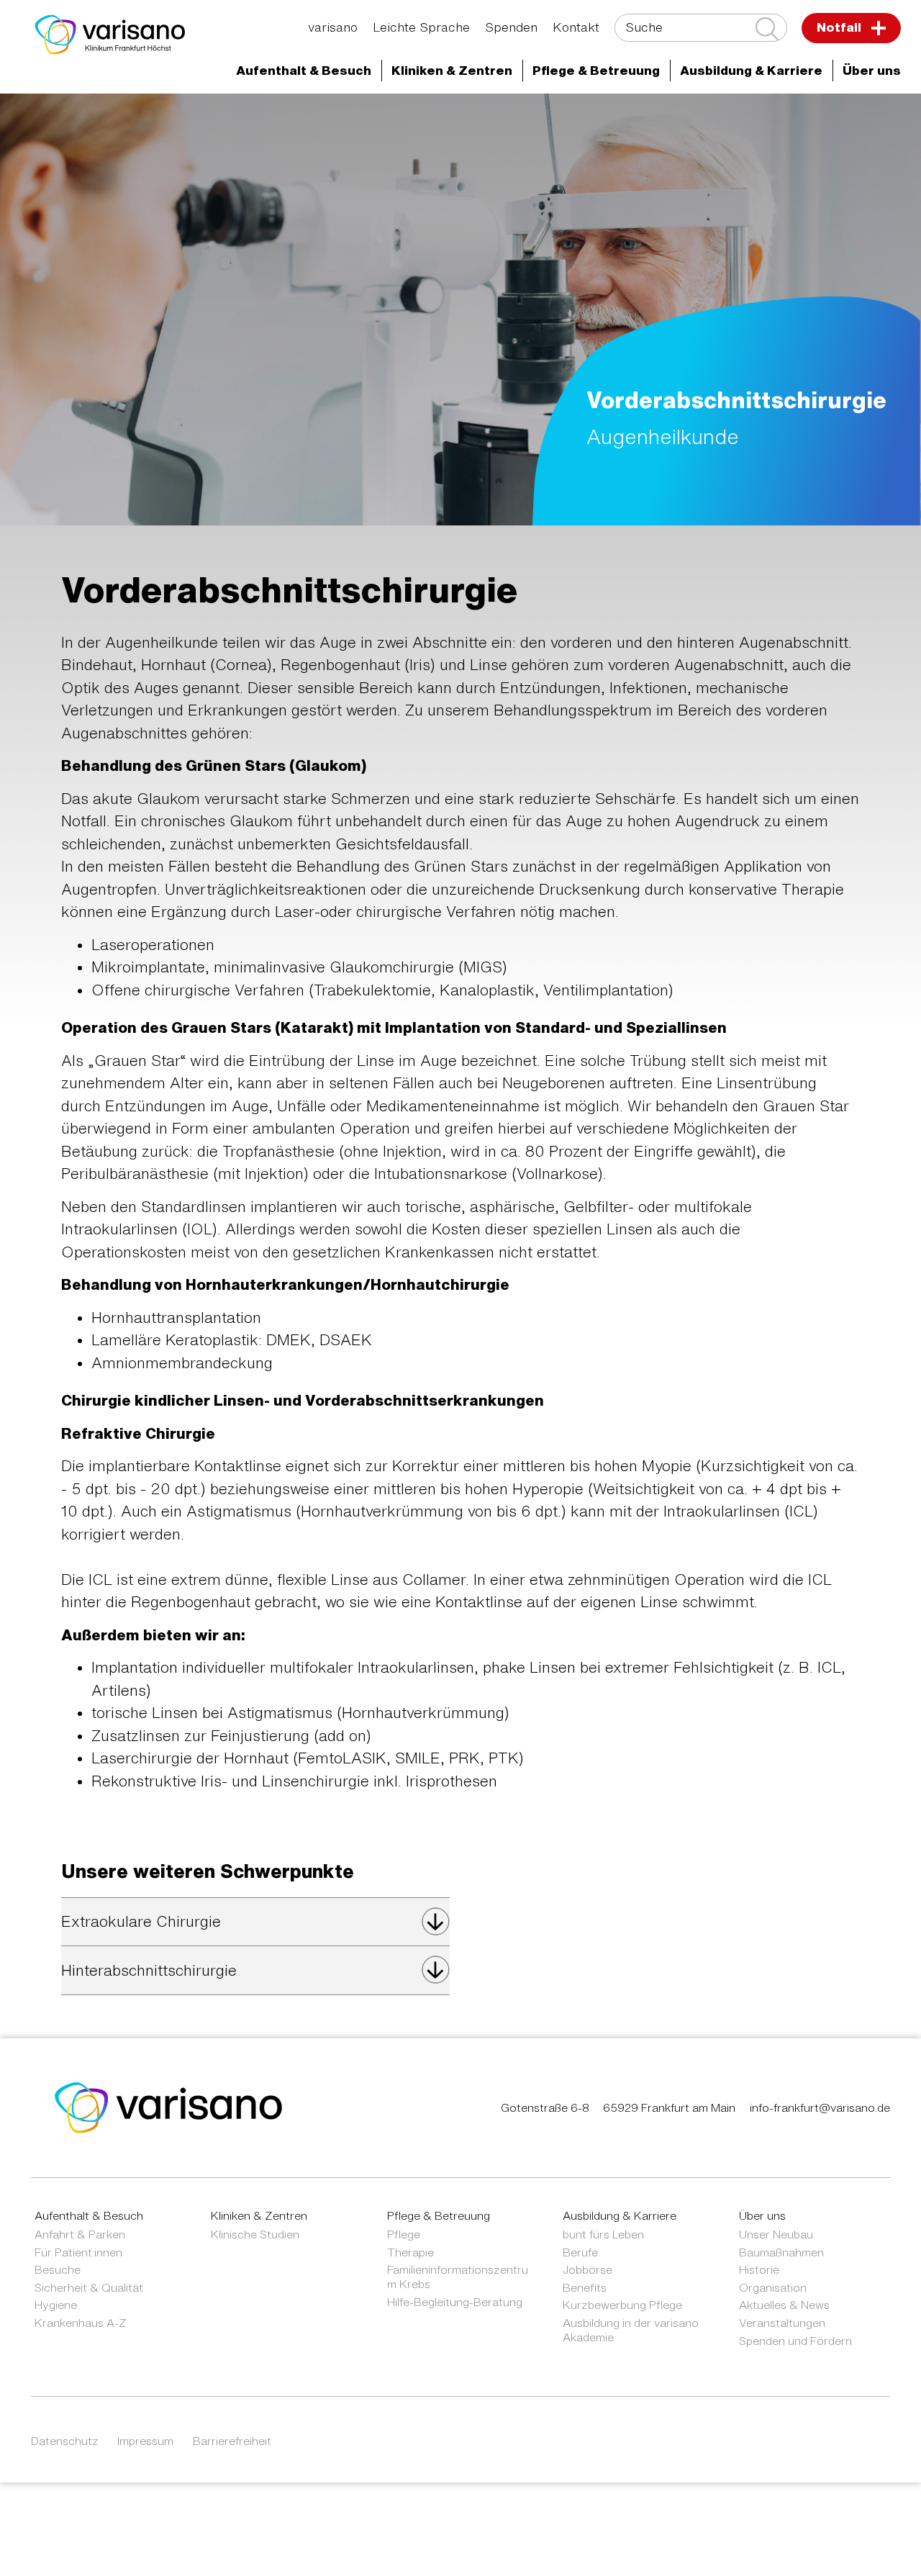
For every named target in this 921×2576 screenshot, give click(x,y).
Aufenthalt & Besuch (89, 2215)
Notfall (840, 27)
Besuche (58, 2269)
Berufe (580, 2252)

# Work order
Every line above should be copied exactly; do not carry over the pictures.

# Answer box
For every named target in this 921×2576 screenshot, give click(x,y).
Aufenthalt & Besuch (89, 2215)
Notfall (840, 27)
Besuche (58, 2269)
Berufe (580, 2252)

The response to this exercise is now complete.